American author and consultant on color and color theory

Faber Birren (11 September 1900 – 30 December 1988) was an American writer and consultant on color and color theory.

==Life==
Faber Birren was born in Chicago, Illinois on 11 September 1900, the son of Joseph P. Birren, a landscape painter, and Crescentia (Lang) Birren, a pianist. He attended the Art Institute of Chicago while in high school and the University of Chicago for two years where he studied color theory.

He began publishing articles on color in 1924; his first book, Color in Vision was published in 1928.

In 1934 he established his own company and worked as an industrial color consultant, advising clients on the psychological effects of color on safety, employee morale, productivity and sales. His recommendations included changing wall and interior colors to reduce visual fatigue, and using bright colors on machinery to reduce accidents.
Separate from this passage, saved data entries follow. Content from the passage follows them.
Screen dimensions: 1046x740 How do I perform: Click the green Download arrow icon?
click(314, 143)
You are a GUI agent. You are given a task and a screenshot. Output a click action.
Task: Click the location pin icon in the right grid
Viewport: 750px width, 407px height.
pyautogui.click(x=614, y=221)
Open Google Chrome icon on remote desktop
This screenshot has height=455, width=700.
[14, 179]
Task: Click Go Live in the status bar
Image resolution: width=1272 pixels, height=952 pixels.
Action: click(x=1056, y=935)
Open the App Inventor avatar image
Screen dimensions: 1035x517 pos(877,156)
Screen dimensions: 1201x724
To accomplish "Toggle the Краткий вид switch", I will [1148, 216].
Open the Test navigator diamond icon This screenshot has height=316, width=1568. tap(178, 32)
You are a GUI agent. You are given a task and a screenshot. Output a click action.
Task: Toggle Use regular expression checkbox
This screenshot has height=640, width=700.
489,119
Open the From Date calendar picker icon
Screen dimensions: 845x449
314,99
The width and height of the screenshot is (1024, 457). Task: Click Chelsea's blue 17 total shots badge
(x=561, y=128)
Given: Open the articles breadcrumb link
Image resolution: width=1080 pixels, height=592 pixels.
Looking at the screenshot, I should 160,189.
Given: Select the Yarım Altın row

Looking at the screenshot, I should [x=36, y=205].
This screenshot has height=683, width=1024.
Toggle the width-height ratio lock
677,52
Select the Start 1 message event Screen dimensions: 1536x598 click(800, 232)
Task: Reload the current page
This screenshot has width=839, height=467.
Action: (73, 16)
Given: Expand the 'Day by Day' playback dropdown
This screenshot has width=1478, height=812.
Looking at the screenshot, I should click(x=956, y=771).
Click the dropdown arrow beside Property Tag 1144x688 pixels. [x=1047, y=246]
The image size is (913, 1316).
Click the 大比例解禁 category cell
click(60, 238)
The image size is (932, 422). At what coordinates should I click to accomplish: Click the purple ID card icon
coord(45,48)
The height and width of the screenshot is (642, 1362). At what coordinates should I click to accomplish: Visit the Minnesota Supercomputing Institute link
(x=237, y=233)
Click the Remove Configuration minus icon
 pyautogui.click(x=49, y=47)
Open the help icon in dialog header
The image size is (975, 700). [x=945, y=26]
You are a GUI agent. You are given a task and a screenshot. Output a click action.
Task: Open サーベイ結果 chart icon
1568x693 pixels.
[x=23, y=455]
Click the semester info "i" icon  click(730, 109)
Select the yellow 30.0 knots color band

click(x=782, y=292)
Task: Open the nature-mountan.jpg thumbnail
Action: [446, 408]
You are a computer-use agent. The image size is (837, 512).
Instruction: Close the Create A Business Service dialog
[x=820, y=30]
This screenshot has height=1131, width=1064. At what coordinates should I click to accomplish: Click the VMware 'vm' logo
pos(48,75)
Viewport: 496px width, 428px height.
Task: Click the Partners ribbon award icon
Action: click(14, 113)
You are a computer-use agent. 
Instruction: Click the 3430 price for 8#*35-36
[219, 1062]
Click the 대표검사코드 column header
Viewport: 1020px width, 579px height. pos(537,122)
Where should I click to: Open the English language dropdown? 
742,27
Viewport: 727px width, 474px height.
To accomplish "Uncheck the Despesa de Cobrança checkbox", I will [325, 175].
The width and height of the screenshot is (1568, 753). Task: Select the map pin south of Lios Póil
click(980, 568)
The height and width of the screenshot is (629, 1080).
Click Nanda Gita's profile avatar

DuPont, Monsanto, and General Electric were among his clients as well as the military.

He also wrote extensively on color, writing forty books and over 250 articles on the subject.

Birren died in Stamford, Connecticut on 30 December 1988 after a stroke.

==Personal==
Birren married Wanda Martin and they had two daughters, Zoe and Fay.

==Bibliography==

- Color in Vision (1928).
- The Printers Art of Color (1934). Chicago: Crimson Press.
- Functional Color (1937). New York: The Crimson Press.
- Color Psychology and Color Therapy (1950). New York: McGraw-Hill.
- New Horizons in Color (1955). New York: Reinhold Pub. Corp.
- Creative Color (1961). Van Nostrand Reinhold.
- Color in Your World (1962). New York: Crowell-Collier Publishing Co.
- Color: A Survey in Words and Pictures, from Ancient Mysticism to Modern Science (1963). New York: University Books.
- History of Color in Painting (1965). New York: Reinhold Pub. Corp. lccn 64–22424
- Principles of Color: A Review of Past Traditions and Modern Theories of Color Harmony (1969). Van Nostrand Reinhold. ISBN 9780442207748
- Ostwald: The Color Primer (1969). Van Nostrand Reinhold.
- Color and Human Response (1978). Van Nostrand Reinhold. ISBN 9780442207878
- The Textile Colorist (1980). Van Nostrand Reinhold. ISBN 9780442238544
- Light, Color, and Environment (1982) Van Nostrand Reinhold. ISBN 9780442212704
- Color Perception in Art (1986). Schiffer Publishing. ISBN 9780442207823
- The Symbolism of Color (1988). Citadel. ISBN 9780806511092
- Light, Color, and Environment (1988). Schiffer Publishing. ISBN 9780887401312
- The Elements of Color: A Treatise on the Color System of Johannes Itten Based on His Book The Art of Color (1970). Johannes Itten, and Faber Birren. New York: Van Nostrand Reinhold. ISBN 0442240384
- The Principles of Light and Color: The Classic Study of the Healing Power of Color (1967) by Edwin D. Babbitt; edited and annotated by Faber Birren. New York; University Books.

==Legacy==
In 1971, Birren donated nearly two hundred books about color, many of them rare, to the Yale University Library. He also established an endowment for color research.